Extremely high arp flooding from the router

arpnetworkingwireshark

My subnet is 10.162.0.0/16. We have a router with a couple of interfaces. Our gateway address for this subnet is 10.162.0.1.

The router is in another building and I haven't got direct access to it. Line from router comes to my main layer-2 switch D-Link DES-3550 (10.162.0.250) and other part of subnet are connected to this switch.
Network works well for a short period of time ( 5 – 20 minutes) and then starts "attack" and the problem repeats again.

How the "attack" looks:
I used Wireshark to check the problem.
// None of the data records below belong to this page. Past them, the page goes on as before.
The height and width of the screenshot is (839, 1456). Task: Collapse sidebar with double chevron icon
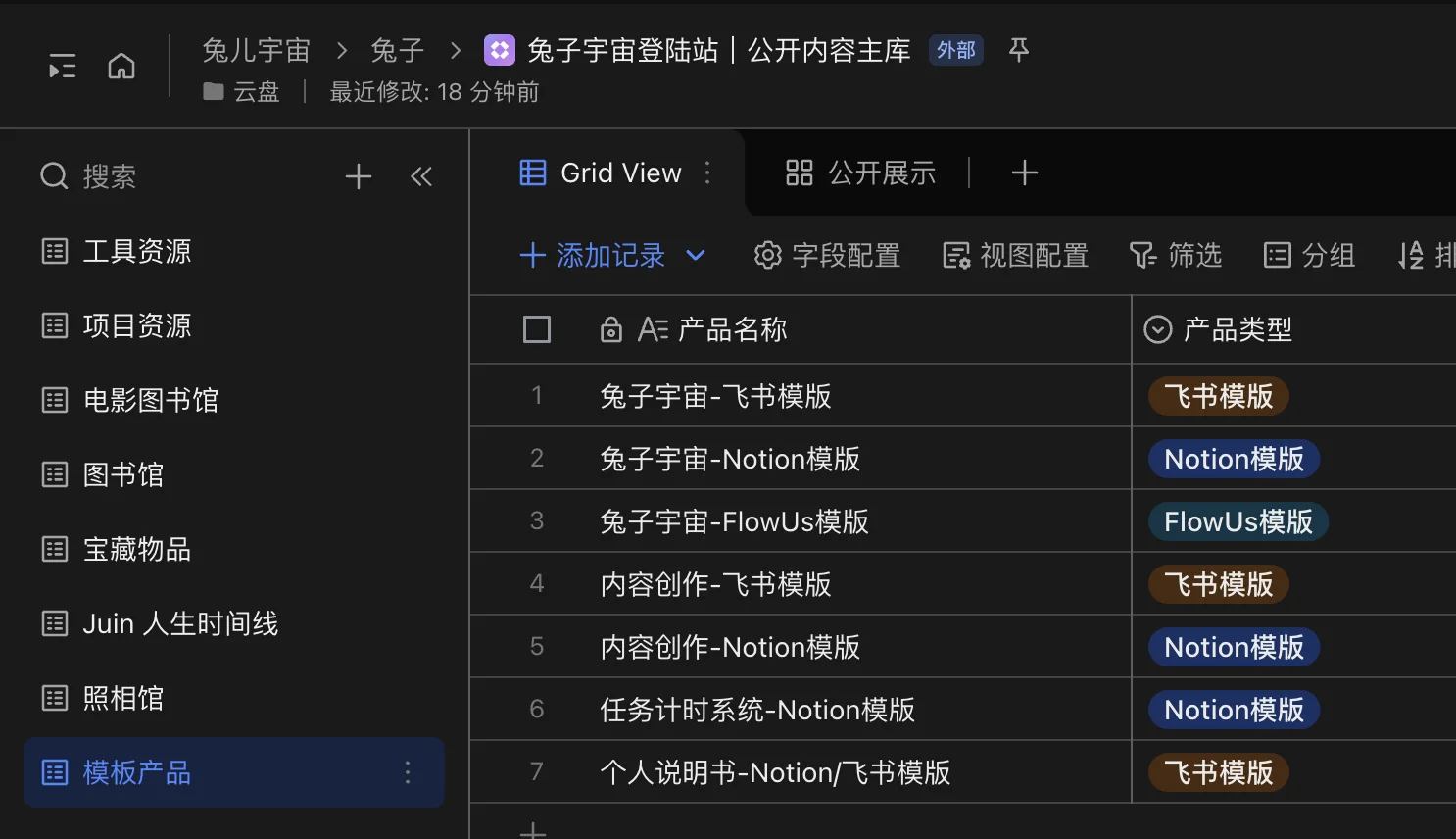pos(421,176)
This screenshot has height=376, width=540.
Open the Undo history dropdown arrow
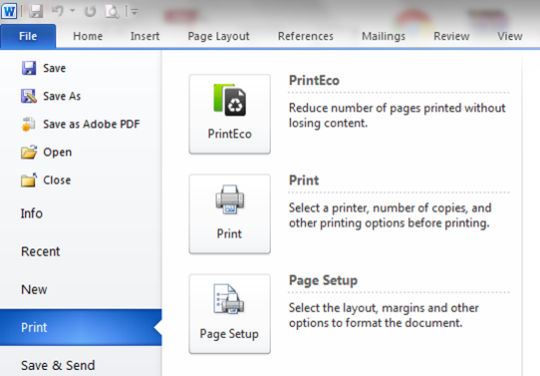click(x=72, y=11)
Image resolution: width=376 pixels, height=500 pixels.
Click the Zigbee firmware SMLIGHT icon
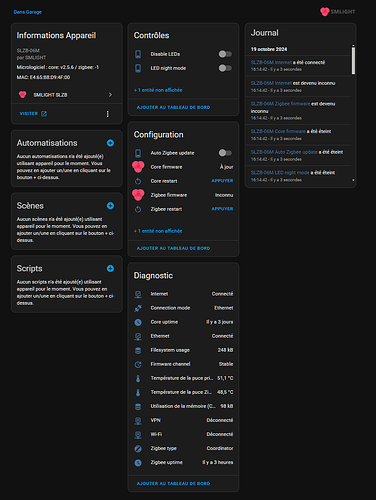[x=138, y=195]
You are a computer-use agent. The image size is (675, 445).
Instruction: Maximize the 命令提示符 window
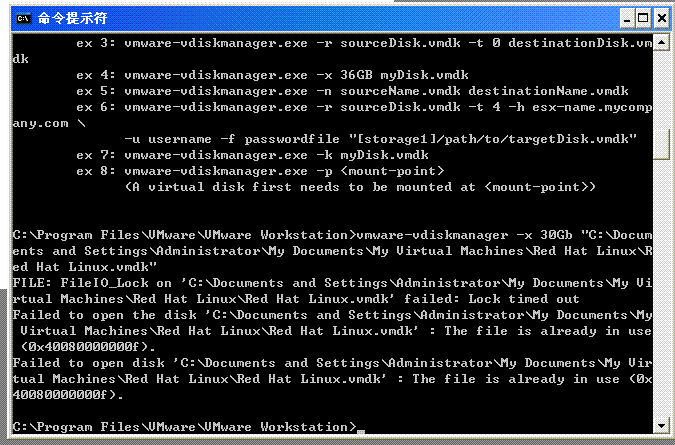click(x=643, y=19)
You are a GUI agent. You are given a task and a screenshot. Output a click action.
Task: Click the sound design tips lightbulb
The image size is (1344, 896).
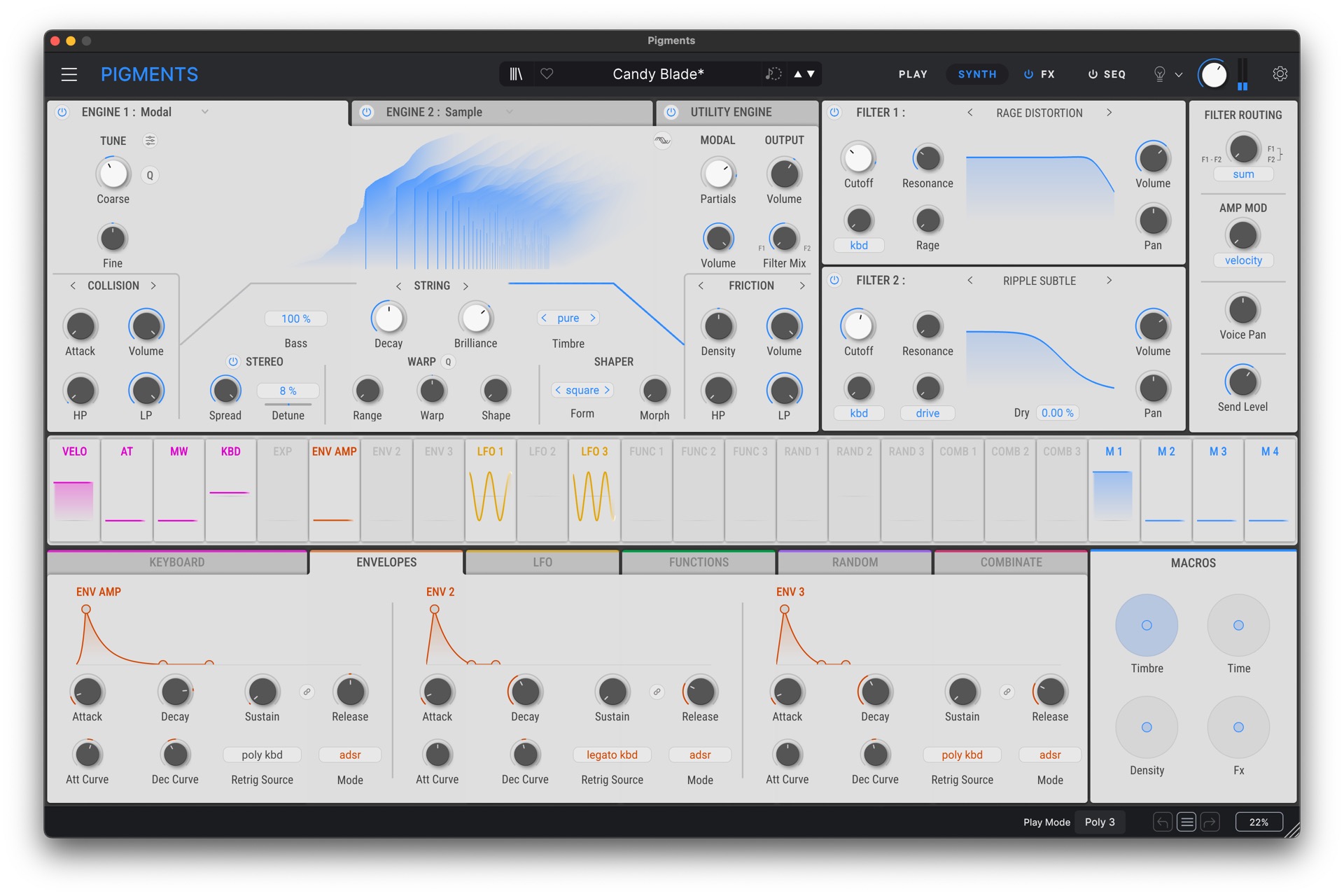pos(1159,74)
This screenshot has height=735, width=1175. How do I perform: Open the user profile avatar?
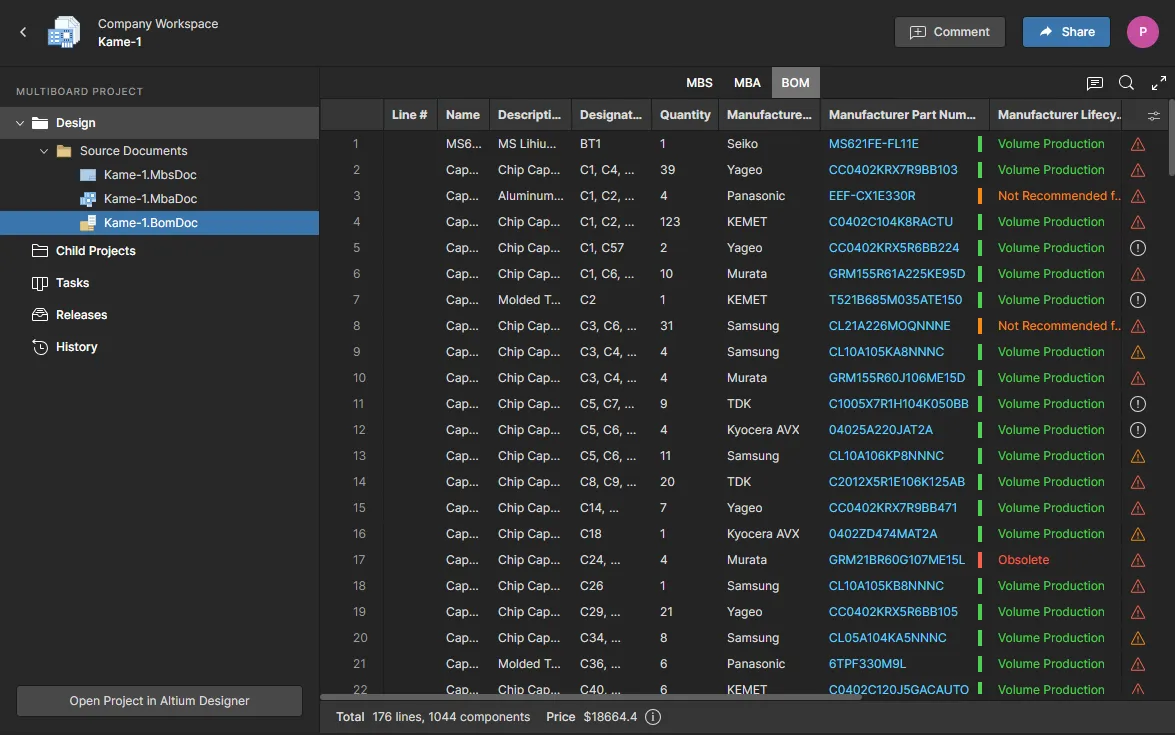coord(1142,32)
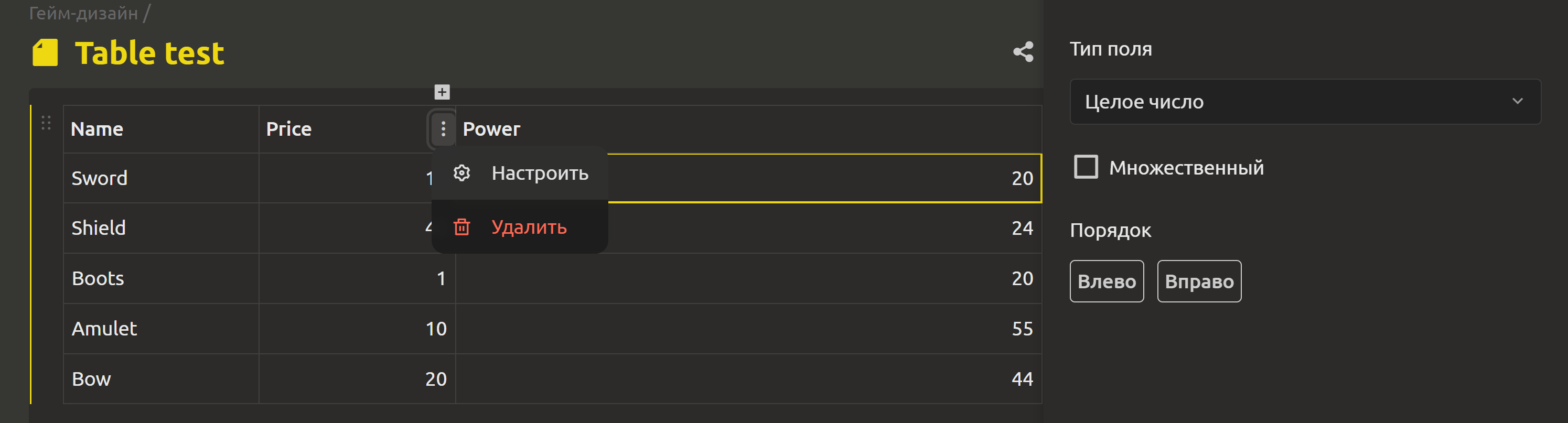Click the Power column header
The width and height of the screenshot is (1568, 423).
point(749,129)
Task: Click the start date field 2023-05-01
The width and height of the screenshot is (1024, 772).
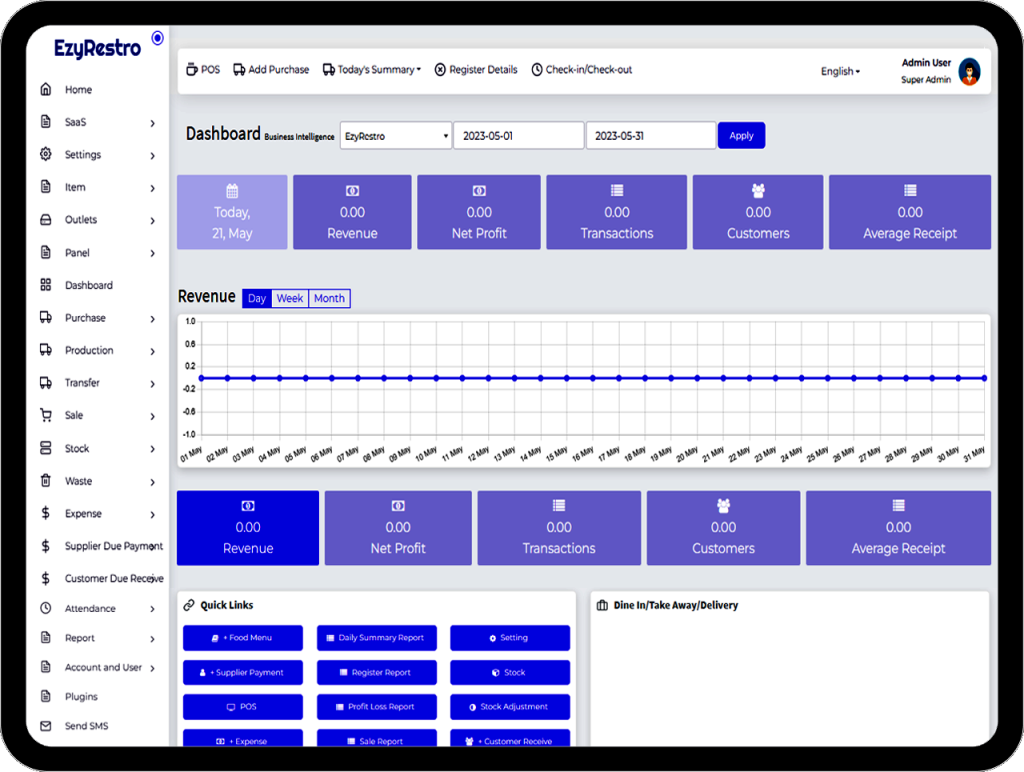Action: tap(518, 136)
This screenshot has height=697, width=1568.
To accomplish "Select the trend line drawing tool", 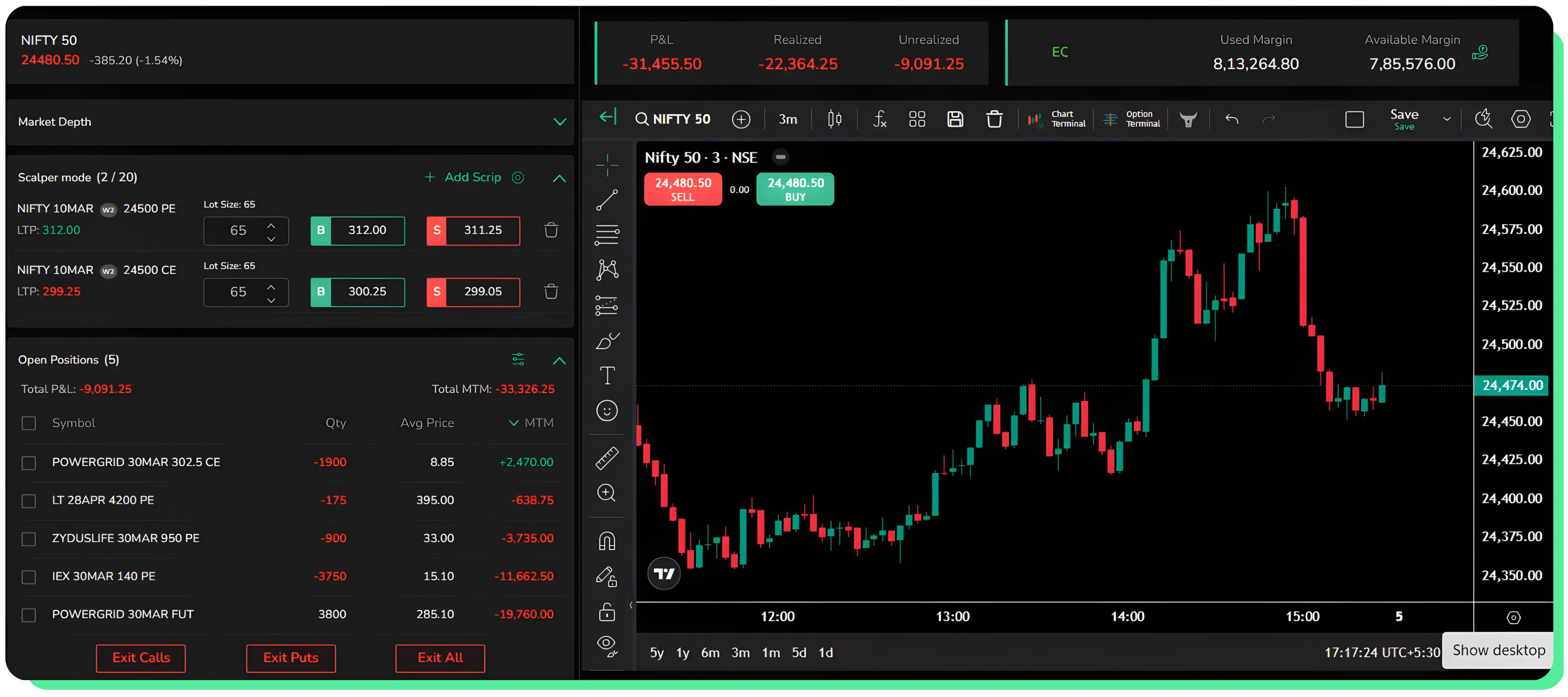I will tap(607, 201).
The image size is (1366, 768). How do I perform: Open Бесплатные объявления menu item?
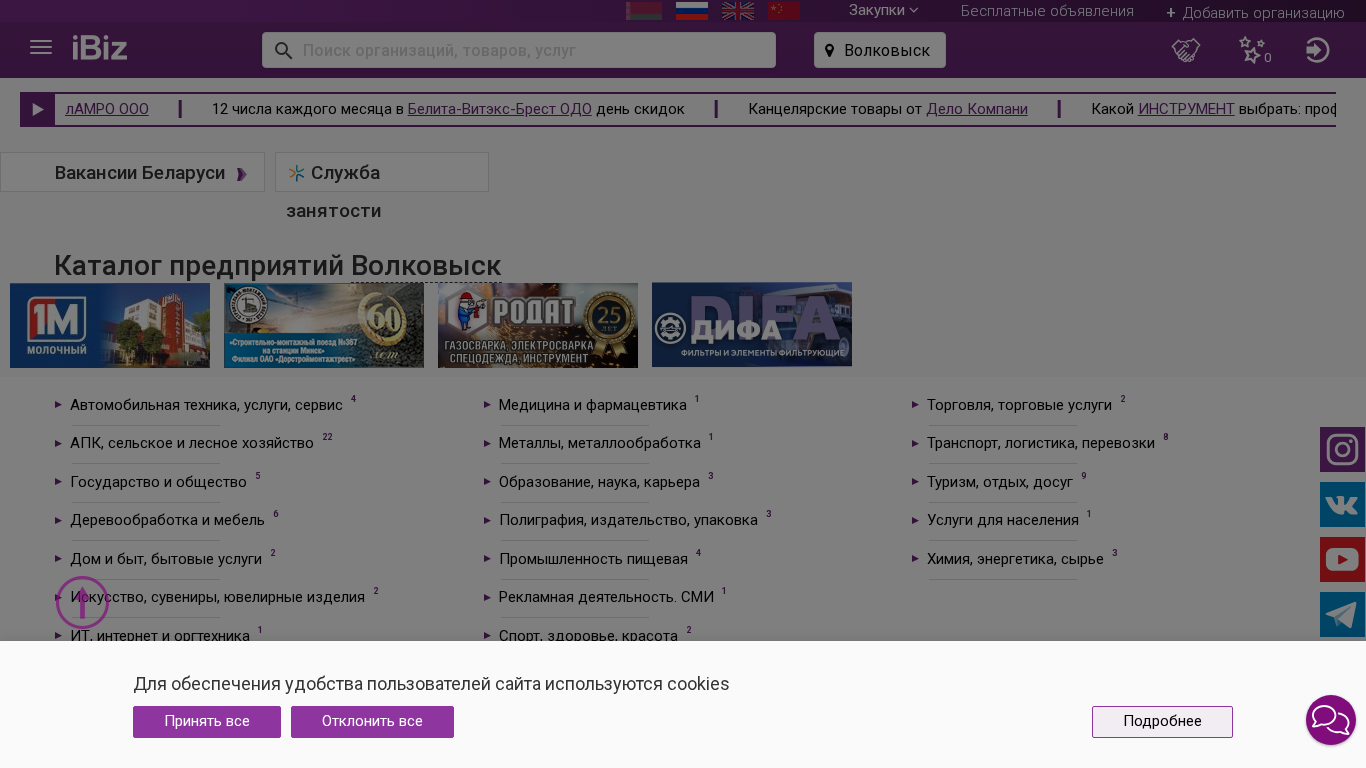(x=1047, y=11)
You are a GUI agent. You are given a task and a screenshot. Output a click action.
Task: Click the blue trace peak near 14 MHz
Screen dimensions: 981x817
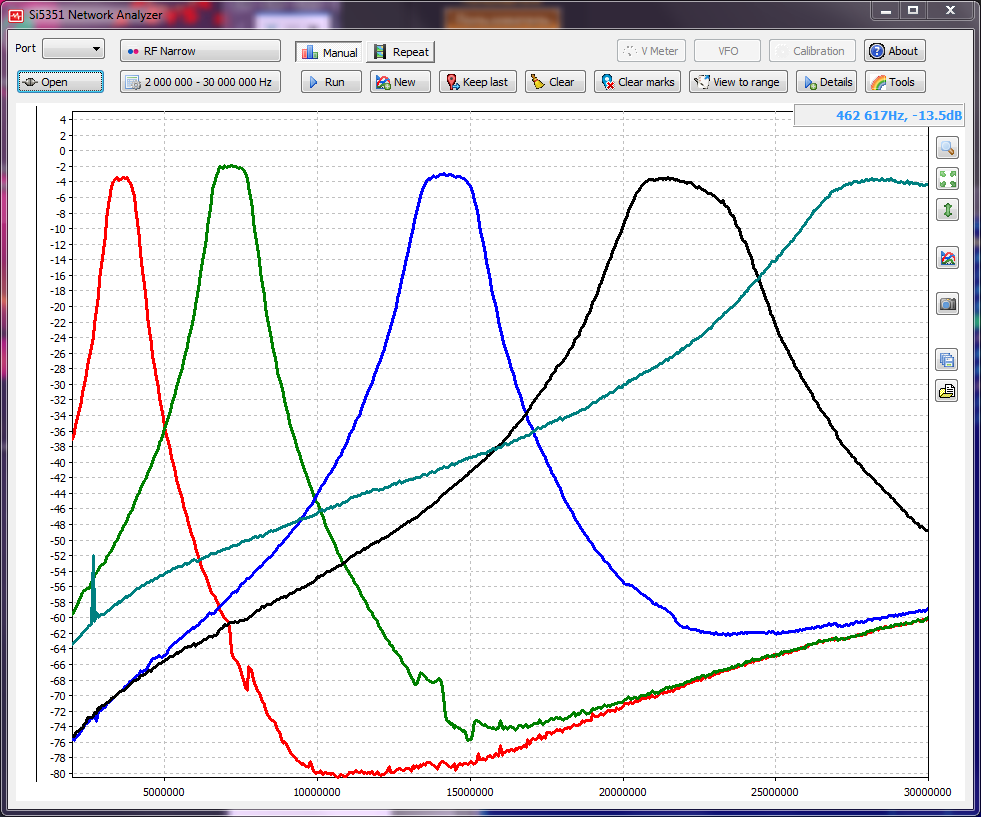[446, 175]
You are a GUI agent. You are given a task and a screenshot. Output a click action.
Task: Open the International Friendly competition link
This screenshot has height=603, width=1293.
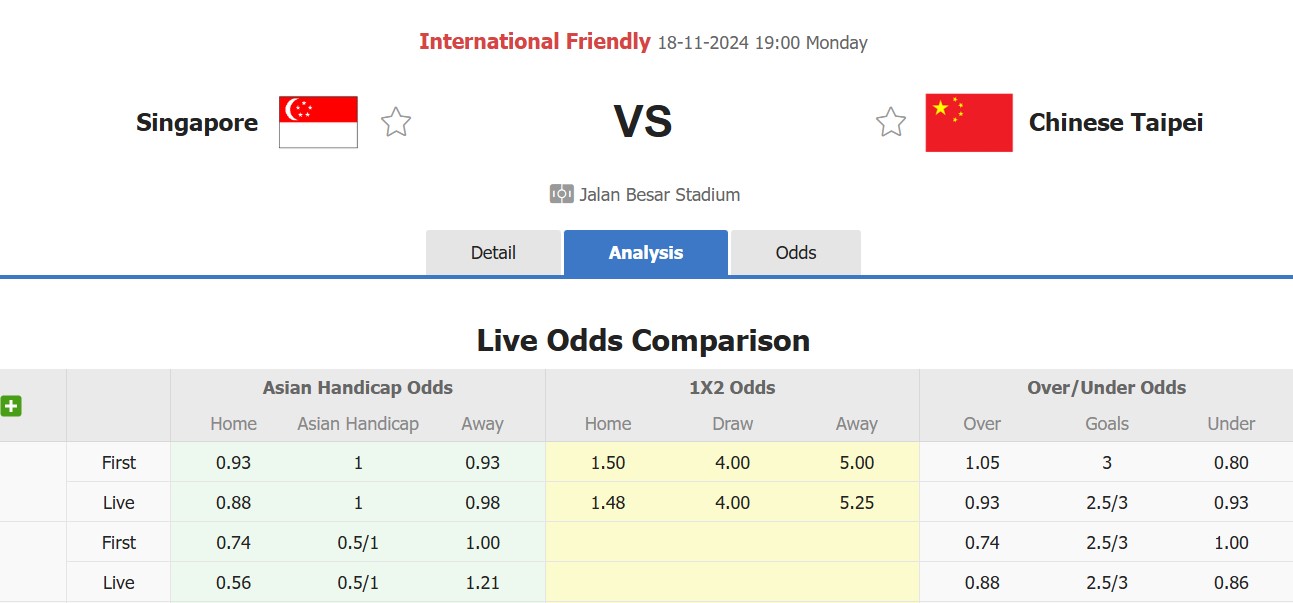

I can see our gateway router (10.162.0.1) incessantly ARP requesting one or couple addresses from my subnet such as:

10.162.0.1 Broadcast ARP 60 Who has 10.162.8.75? Tell 10.162.0.1

10.162.8.75 doesn't answer my pings.

I assigned one of the addresses, which was ARPed, to my computer. My machine answered to ARPs and sent my mac. But the router didn't care and continued sending ARPs.

The router sent about 10,000 – 25,000 ARPs per second. So it is impossible to even ping 10.162.0.1 from any computer of my subnet. Sometimes my main switch (10.162.0.250) doesn't answer pings or delays about 3 sec.

The attack stopped when I rebooted my switch (10.162.0.250) or disconnected some its ports (in the most cases disconnecting 10 and 11 ports helped, so maybe something happened there).

When the next attack starts, the ARP requests are already other. It seems to randomly choose addresses to ARP.

Why is our router sending so many ARPs? Is a computer on a different subnet attacking the router? If the source is a computer from 10.162.0.0/16, then why did the router send ARP requests (I can't understand this)? How can I solve this problem?

Best Answer

Check if you have a loop.

When a switch recieves a broadcast packet (like ARP), it sends it out through all ports. If you have a looped cable (from one port to another in the same broadcast domain), that packet comes back to the switch, and is broadcasted again through all ports (and comes back again, and again,...).

So basically, check if you have a cable going from one port to another on the same switch, or to another switch connected to the first one, and disconnect it. If you have managed switches, you should enable (r)STP to avoid such issues - with STP enabled, you can actually achieve redundancy with a loop - but when all is functioning correctly, one connection will be disabled by the switch itself).